**DIRECTIONS FOR THIS TASK**
Can you quote, word for word, every line from the first line of the records below through the line containing "Viewport: 880px width, 736px height.", and nothing else?

* * * *

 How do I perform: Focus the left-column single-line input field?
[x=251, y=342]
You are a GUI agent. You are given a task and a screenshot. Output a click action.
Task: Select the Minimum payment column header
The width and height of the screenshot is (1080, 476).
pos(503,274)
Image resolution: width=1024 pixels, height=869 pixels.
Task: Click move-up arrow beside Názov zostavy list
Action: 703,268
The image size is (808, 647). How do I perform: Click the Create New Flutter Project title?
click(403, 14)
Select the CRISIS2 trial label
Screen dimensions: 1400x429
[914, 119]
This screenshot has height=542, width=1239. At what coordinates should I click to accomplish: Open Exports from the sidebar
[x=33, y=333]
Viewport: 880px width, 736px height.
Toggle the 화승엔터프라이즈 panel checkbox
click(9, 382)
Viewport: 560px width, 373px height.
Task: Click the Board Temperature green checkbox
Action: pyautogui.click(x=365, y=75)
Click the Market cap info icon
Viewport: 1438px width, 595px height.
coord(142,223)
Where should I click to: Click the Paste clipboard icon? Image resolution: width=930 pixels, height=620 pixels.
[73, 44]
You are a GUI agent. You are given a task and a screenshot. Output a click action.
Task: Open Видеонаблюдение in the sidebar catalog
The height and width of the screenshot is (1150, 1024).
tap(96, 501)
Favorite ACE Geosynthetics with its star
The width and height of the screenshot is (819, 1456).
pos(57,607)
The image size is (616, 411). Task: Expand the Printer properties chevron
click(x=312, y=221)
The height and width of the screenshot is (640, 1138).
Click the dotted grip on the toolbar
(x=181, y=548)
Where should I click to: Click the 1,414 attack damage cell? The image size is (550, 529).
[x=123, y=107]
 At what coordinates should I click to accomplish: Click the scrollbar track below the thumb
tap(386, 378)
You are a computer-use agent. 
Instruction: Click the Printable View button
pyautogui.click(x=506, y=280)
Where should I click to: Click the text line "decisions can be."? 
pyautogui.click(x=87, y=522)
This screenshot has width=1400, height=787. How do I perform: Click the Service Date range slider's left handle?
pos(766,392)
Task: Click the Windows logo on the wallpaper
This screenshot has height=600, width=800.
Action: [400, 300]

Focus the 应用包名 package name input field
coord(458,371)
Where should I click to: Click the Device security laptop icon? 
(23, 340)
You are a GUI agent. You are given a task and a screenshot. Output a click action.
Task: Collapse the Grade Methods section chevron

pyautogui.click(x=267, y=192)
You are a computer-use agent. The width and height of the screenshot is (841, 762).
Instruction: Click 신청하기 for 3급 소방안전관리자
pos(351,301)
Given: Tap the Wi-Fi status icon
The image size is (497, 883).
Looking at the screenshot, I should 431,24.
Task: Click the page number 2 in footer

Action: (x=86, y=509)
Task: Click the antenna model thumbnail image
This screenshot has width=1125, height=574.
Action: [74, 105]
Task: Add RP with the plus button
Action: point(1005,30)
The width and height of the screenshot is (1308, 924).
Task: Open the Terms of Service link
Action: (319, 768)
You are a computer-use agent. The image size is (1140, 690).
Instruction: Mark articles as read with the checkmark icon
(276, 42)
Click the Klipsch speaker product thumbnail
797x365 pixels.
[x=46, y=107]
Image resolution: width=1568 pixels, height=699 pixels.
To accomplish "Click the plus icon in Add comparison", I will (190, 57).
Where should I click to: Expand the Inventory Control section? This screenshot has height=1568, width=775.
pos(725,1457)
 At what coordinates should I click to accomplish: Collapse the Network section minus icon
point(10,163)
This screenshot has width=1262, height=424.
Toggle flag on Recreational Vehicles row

* * * *

**SOLUTION TO THE PROBLEM**
 How do I perform: Focus the left-column single-line input field?
[x=251, y=342]
You are a GUI agent. You are given a task and a screenshot. Output a click action.
Task: Select the Minimum payment column header
The width and height of the screenshot is (1080, 476).
pos(503,274)
Image resolution: width=1024 pixels, height=869 pixels.
Task: Click move-up arrow beside Názov zostavy list
Action: 703,268
The image size is (808, 647). How do I perform: Click the Create New Flutter Project title?
click(403, 14)
Select the CRISIS2 trial label
Screen dimensions: 1400x429
[914, 119]
This screenshot has height=542, width=1239. At what coordinates should I click to accomplish: Open Exports from the sidebar
[x=33, y=333]
Viewport: 880px width, 736px height.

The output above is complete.